[TRY IT]: The copy must hold every line from the one with "Where should I click to: Select" through the end of the listing, word for word, and must hold no pictures.

[ENTRIES SUPPLIED]:
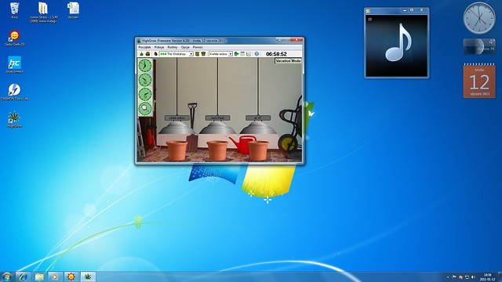This screenshot has height=282, width=502.
Task: Click the calendar gadget showing 12
Action: click(x=479, y=81)
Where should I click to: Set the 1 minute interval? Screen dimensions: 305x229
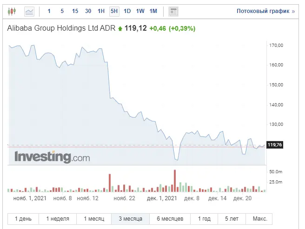[x=49, y=11]
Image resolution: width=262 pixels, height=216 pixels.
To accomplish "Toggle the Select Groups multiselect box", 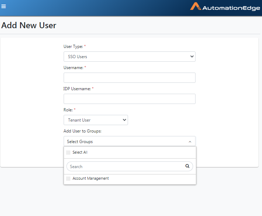I will pyautogui.click(x=129, y=141).
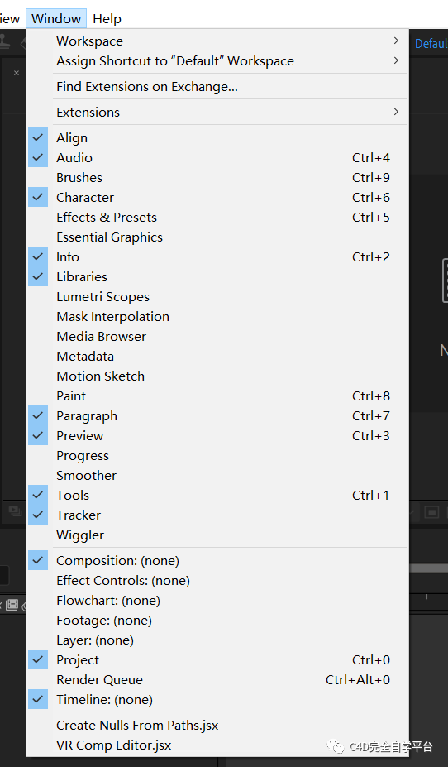Screen dimensions: 448x767
Task: Click the Window menu title
Action: click(56, 18)
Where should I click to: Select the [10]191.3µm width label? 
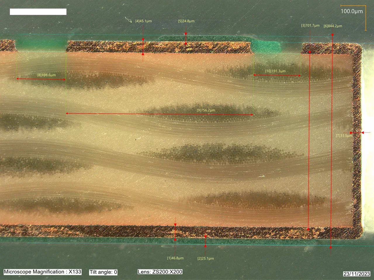coord(275,71)
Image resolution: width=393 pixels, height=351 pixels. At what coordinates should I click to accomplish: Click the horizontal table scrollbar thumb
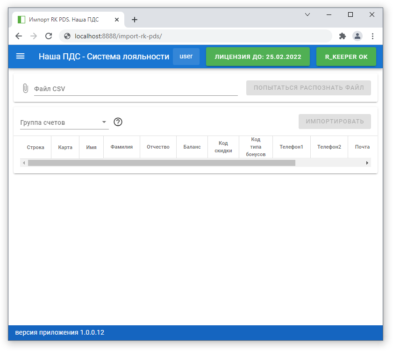pyautogui.click(x=161, y=163)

[THE COMPLETED TASK]:
Where should I click to: Select the [10]191.3µm width label? 
coord(275,71)
Image resolution: width=393 pixels, height=351 pixels. At what coordinates should I click to accomplish: Click the horizontal table scrollbar thumb
pyautogui.click(x=161, y=163)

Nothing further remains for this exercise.